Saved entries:

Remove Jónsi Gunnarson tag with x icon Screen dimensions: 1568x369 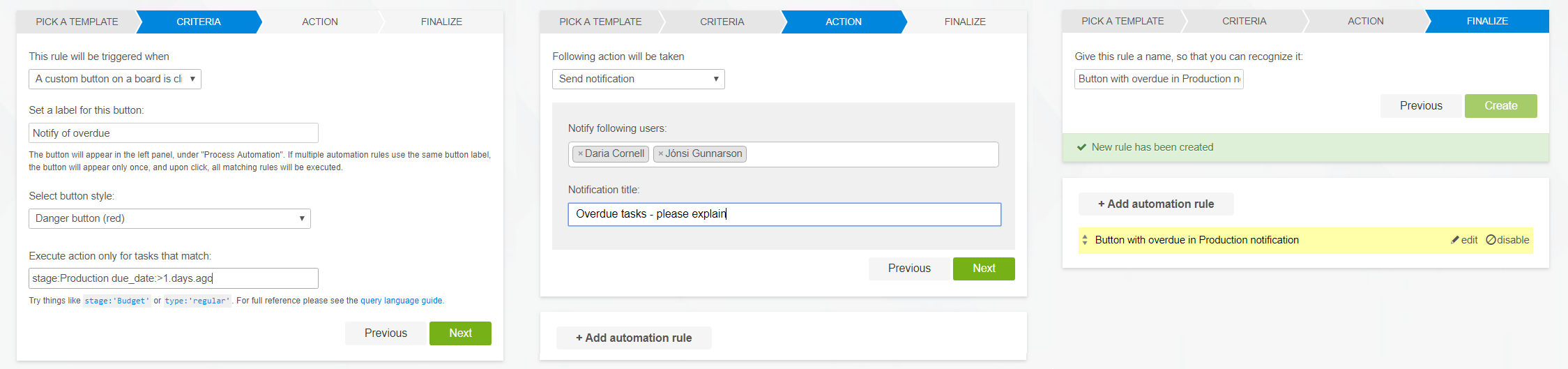pos(660,154)
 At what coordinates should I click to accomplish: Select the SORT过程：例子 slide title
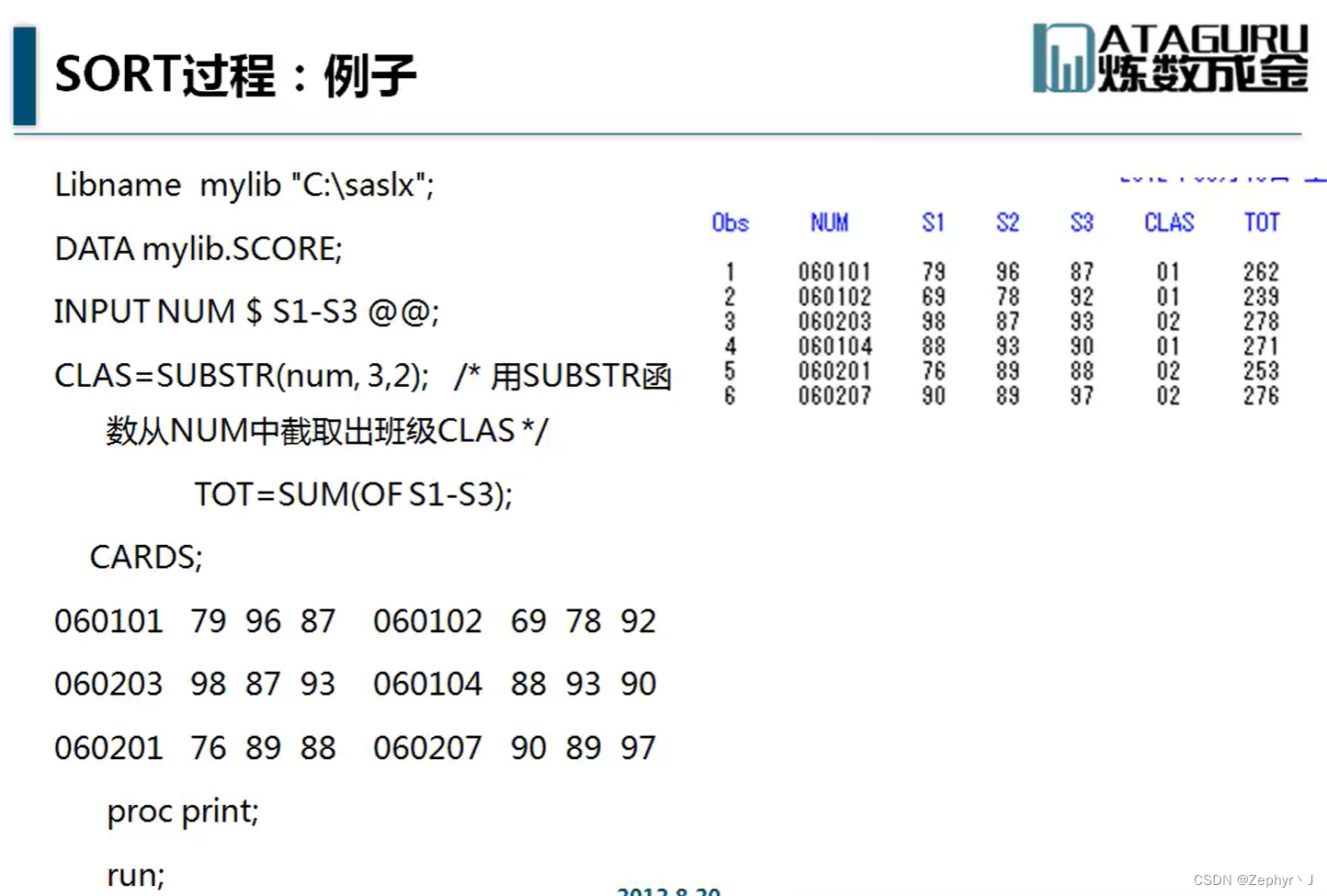(234, 75)
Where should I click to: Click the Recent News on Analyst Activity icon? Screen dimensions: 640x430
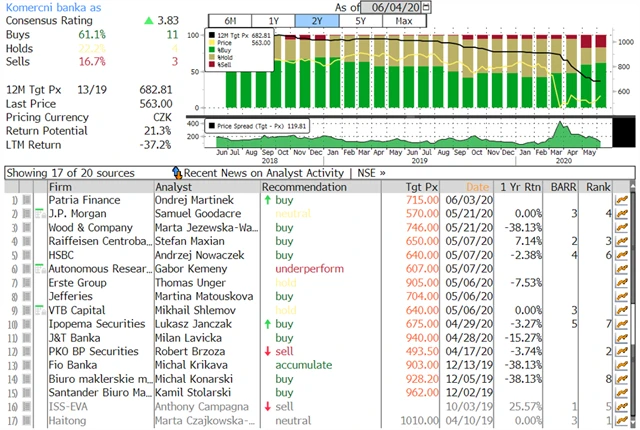(x=177, y=173)
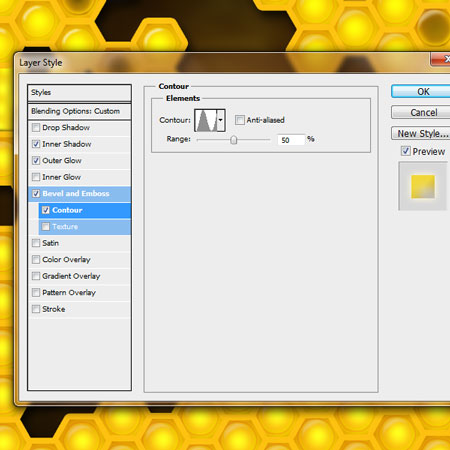
Task: Open the Contour curve picker thumbnail
Action: 206,120
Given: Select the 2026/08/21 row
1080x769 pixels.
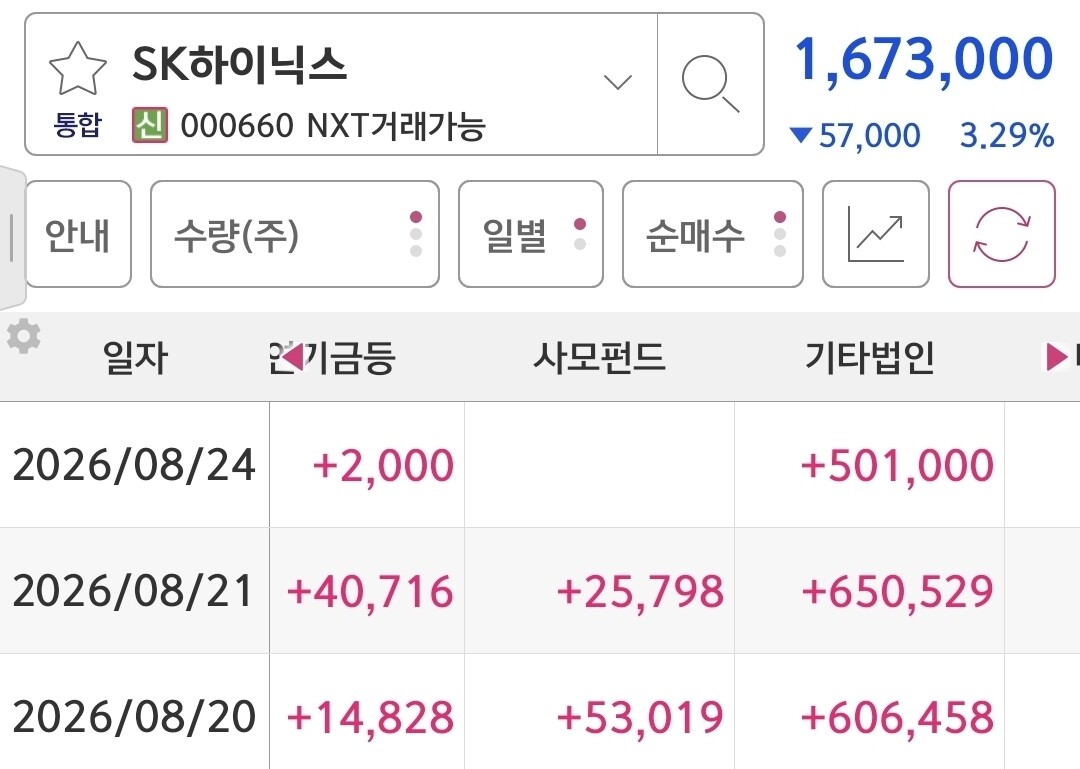Looking at the screenshot, I should point(540,591).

» **Try it**:
From the line containing "At what coordinates" through the last line of the entries, copy each line exactly and only those, skipping all pictures.

» **Your solution**:
 At what coordinates should I click to accomplish: Select the SORT过程：例子 slide title
(234, 75)
Where should I click to: Click the Recent News on Analyst Activity icon? Screen dimensions: 640x430
(x=177, y=173)
Task: Open the Contour curve picker thumbnail
Action: 206,120
Given: Select the 2026/08/21 row
1080x769 pixels.
Looking at the screenshot, I should point(540,591).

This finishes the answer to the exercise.